I know everyone can access the links on the front page of this thread to read all the official bulletins and local statements being issued by the NHC and various National Weather Service offices. But, when I read this excerpt from the 10:00 am New Orleans National Weather Service Local Statement, I was stunned. I have never seen such a graphic expression (from an official source!) of the expected devastation from any hurricane. For those who have not taken the time to browse through the informative links provided, I cut-and-pasted this excerpt....read for yourself and pray that something intervenes to save New Orleans from this fate:

Quote from the National Weather Service, New Orleans:
Quote:

HURRICANE Katrina...A MOST POWERFUL HURRICANE WITH UNPRECEDENTED
STRENGTH...RIVALING THE INTENSITY OF HURRICANE CAMILLE OF 1969.

MOST OF THE AREA WILL BE UNINHABITABLE FOR WEEKS...PERHAPS LONGER. AT
LEAST ONE HALF OF WELL CONSTRUCTED HOMES WILL HAVE ROOF AND WALL
FAILURE. ALL GABLED ROOFS WILL FAIL...LEAVING THOSE HOMES SEVERELY
DAMAGED OR DESTROYED.

THE MAJORITY OF INDUSTRIAL BUILDINGS WILL BECOME NON FUNCTIONAL.
PARTIAL TO COMPLETE WALL AND ROOF FAILURE IS EXPECTED. ALL WOOD
FRAMED LOW RISING APARTMENT BUILDINGS WILL BE DESTROYED. CONCRETE
BLOCK LOW RISE APARTMENTS WILL SUSTAIN MAJOR DAMAGE...INCLUDING SOME
WALL AND ROOF FAILURE.

> _PROBLEMS TO SOLVE_
A: Condense the paragraph of the Katrina forum post that begins "MOST OF THE AREA WILL BE UNINHABITABLE" into a bulleted list that keeps its main facts.
B: Extend the Katrina forum post by continuing the quoted weather service statement after its final sentence, in the same style.

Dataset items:
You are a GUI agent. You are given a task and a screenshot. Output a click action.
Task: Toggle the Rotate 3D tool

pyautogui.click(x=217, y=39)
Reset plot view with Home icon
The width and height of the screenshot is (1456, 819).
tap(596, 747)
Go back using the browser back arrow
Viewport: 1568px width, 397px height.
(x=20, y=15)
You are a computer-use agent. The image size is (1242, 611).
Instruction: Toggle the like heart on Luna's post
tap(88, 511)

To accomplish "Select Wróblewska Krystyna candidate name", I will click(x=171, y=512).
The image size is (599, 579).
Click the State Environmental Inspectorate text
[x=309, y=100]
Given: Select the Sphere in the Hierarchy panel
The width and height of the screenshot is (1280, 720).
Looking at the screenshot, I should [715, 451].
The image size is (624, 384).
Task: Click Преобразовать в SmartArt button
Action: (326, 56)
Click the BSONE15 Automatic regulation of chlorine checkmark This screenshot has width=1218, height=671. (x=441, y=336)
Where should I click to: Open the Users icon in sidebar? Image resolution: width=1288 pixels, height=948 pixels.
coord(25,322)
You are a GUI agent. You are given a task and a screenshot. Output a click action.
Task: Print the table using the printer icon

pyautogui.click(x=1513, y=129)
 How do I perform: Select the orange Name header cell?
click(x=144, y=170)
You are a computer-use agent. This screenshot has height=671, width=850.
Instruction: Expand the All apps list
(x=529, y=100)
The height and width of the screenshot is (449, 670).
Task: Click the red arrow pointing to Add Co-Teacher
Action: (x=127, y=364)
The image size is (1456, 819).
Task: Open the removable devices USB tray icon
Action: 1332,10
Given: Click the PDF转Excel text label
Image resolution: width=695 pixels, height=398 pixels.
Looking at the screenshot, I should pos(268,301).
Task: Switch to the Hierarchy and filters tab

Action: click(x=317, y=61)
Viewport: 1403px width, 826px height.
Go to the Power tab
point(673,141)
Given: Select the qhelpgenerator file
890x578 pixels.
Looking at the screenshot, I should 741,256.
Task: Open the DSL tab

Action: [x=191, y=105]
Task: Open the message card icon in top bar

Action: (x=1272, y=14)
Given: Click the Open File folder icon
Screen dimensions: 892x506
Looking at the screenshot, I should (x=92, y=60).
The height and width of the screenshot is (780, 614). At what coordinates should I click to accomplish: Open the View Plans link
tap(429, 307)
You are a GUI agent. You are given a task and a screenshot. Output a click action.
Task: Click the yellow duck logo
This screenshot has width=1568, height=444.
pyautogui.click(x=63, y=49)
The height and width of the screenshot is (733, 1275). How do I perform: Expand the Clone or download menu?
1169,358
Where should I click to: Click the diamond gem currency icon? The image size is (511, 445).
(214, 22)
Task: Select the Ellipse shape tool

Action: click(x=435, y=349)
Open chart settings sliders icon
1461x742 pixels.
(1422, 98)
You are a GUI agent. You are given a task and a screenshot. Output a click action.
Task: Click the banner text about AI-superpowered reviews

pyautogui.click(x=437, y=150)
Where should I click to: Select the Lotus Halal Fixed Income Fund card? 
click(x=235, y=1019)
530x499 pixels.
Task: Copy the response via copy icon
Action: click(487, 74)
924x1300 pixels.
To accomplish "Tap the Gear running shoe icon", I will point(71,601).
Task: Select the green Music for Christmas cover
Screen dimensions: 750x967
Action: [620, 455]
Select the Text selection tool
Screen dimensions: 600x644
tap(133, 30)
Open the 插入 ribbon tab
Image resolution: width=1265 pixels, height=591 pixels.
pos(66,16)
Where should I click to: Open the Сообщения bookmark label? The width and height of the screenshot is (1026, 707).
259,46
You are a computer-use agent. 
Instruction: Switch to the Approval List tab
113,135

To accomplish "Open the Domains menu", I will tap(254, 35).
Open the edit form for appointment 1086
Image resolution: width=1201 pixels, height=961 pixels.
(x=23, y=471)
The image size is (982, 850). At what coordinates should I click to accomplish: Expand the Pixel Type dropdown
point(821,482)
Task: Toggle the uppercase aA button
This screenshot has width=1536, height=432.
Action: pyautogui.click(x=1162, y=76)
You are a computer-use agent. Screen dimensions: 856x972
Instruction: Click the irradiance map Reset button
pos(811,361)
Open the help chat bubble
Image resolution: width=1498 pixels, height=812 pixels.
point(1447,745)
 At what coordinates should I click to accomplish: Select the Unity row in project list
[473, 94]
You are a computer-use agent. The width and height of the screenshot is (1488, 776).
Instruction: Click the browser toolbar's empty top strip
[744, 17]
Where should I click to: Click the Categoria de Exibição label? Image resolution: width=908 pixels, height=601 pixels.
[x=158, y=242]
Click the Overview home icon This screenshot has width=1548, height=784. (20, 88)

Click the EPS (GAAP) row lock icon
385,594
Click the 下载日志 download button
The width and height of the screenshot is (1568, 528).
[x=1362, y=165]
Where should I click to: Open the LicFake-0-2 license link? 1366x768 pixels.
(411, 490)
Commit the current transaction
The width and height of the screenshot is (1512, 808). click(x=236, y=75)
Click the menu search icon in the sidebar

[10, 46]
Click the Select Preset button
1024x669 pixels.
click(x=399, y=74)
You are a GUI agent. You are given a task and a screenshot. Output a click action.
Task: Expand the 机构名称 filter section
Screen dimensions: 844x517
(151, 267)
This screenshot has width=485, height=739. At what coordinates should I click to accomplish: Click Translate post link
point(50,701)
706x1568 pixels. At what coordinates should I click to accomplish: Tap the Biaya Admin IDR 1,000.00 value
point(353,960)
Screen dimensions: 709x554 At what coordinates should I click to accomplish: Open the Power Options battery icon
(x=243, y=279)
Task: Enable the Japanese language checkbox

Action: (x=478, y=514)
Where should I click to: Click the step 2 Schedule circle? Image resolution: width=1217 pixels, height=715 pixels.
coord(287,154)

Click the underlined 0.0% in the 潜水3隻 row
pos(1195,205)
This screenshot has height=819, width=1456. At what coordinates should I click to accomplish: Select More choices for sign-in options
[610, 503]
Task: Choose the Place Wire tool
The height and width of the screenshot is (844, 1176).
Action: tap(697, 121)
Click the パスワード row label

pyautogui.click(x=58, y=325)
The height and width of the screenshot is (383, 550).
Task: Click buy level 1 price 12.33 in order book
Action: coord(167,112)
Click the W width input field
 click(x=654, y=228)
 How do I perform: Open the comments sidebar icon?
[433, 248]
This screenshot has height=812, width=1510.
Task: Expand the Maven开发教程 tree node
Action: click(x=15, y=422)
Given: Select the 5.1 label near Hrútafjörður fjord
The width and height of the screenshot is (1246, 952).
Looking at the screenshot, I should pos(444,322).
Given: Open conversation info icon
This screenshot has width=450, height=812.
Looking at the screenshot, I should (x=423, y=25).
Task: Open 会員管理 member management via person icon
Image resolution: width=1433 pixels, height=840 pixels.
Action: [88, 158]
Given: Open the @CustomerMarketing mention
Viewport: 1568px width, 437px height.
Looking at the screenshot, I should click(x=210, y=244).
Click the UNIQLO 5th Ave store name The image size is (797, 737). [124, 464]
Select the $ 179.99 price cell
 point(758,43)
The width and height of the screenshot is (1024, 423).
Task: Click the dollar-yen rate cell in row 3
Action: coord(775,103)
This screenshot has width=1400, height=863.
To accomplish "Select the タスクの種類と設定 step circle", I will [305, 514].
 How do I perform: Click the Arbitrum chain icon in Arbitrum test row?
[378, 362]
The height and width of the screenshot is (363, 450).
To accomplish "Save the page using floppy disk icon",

> _THE REPLIES_
A:
- Most of the area will be uninhabitable for weeks, perhaps longer.
- At least half of well-constructed homes will have roof and wall failure.
- All gabled roofs will fail, leaving those homes severely damaged or destroyed.

B:
HIGH RISE OFFICE AND APARTMENT BUILDINGS WILL SWAY DANGEROUSLY...A
FEW TO THE POINT OF TOTAL COLLAPSE. ALL WINDOWS WILL BLOW OUT.

AIRBORNE DEBRIS WILL BE WIDESPREAD...AND MAY INCLUDE HEAVY ITEMS SUCH
AS HOUSEHOLD APPLIANCES AND EVEN LIGHT VEHICLES. SPORT UTILITY
VEHICLES AND LIGHT TRUCKS WILL BE MOVED. THE BLOWN DEBRIS WILL CREATE
ADDITIONAL DESTRUCTION. PERSONS...PETS...AND LIVESTOCK EXPOSED TO THE
WINDS WILL FACE CERTAIN DEATH IF STRUCK.

POWER OUTAGES WILL LAST FOR WEEKS...AS MOST POWER POLES WILL BE DOWN
AND TRANSFORMERS DESTROYED. WATER SHORTAGES WILL MAKE HUMAN SUFFERING
INCREDIBLE BY MODERN STANDARDS.

THE VAST MAJORITY OF NATIVE TREES WILL BE SNAPPED OR UPROOTED. ONLY
THE HEARTIEST WILL REMAIN STANDING...BUT BE TOTALLY DEFOLIATED. FEW
CROPS WILL REMAIN. LIVESTOCK LEFT EXPOSED TO THE WINDS WILL BE
KILLED.




Incredibly sobering.....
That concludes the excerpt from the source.